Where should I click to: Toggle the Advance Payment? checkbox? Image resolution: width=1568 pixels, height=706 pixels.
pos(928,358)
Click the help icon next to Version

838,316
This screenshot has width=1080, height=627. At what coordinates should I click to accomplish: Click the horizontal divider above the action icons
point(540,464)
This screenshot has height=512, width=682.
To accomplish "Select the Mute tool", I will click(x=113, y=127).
────────────────
Pull out each line of the records that contains the word "height" and copy it in full.

- [Output below]
Where should I click to: Toggle the Advance Payment? checkbox? Image resolution: width=1568 pixels, height=706 pixels.
This screenshot has width=1080, height=627. At what coordinates should I click to accomplish: Click the horizontal divider above the action icons
This screenshot has height=512, width=682.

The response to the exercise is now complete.